Il convient cependant de rappeler certaines évidences. Le courrier électronique est stocké sur un disque dur et peut souvent être consulté à l’insu de celui qui l’a reçu. En outre, le salarié utilise le matériel de l’employeur (informatique et abonnement à une messagerie) et on peut raisonnablement considérer que le salarié ne doit pas utiliser ce matériel à des fins personnelles. Partant de ce parti pris raisonnable, l’employeur qui aura préalablement informé ses salariés des conditions d’utilisation du matériel et de son intention de contrôler le contenu des mails limitera les risques de contentieux liés aux problèmes de respect de la vie privée évoqués plus haut. Il y a là un partage des responsabilités juridiques entre le salarié et l’employeur qu’il faut souhaiter. L’employeur qui n’aura pas pris le soins de se plier au respect de ces principes pourra se voir opposer par les magistrats saisis la non validité du document qu’il aura surpris lors de sa surveillance. Ce risque est déjà certain en ce qui concerne les enregistrements vidéo réalisés à l’insu des salariés (voir Cass. Soc., 20 Novembre 1991, cité par Valérie SEDALLIAN, Op. Cit.). Enfin, il faut rappeler à l’employeur qu’en cas de contrôle par utilisation de fichiers, il doit demander préalablement l’autorisation à la Commission Nationale Informatique et Liberté (CNIL) et, là encore, informer les personnes figurant dans le fichier de leur droit à l’accès et à la rectification des informations les concernant.

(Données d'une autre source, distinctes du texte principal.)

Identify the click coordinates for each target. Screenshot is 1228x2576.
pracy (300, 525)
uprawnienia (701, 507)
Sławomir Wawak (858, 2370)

En conclusion, le mail dans l’entreprise n’a pas encore fait parler de lui devant les juridictions civiles ou pénales. Le droit de contrôle de l’employeur sur les mails de ses salariés reste pour l’heure assis sur un compromis entre la vie privée du salarié et les prérogatives de l’employeur. Le devoir de loyauté l’un envers l’autre doit permettre de limiter, voire de rendre impossible, toute controverse sur le contenu des messa
ges électroniques. S’il veut éviter toute atteinte à sa vie privée, le salarié veillera à conserver un caractère strictement professionnel à ses e-mail tandis que l’employeur prendra toutes les dispositions pour que son personnel soit préalablement informé de la surveillance et du contrôle possible du contenu des messageries électroniques. En attendant que la jurisprudence se détermine plus précisément sur la question lorsque le salarié ou l’employeur aura franchi la ligne rouge.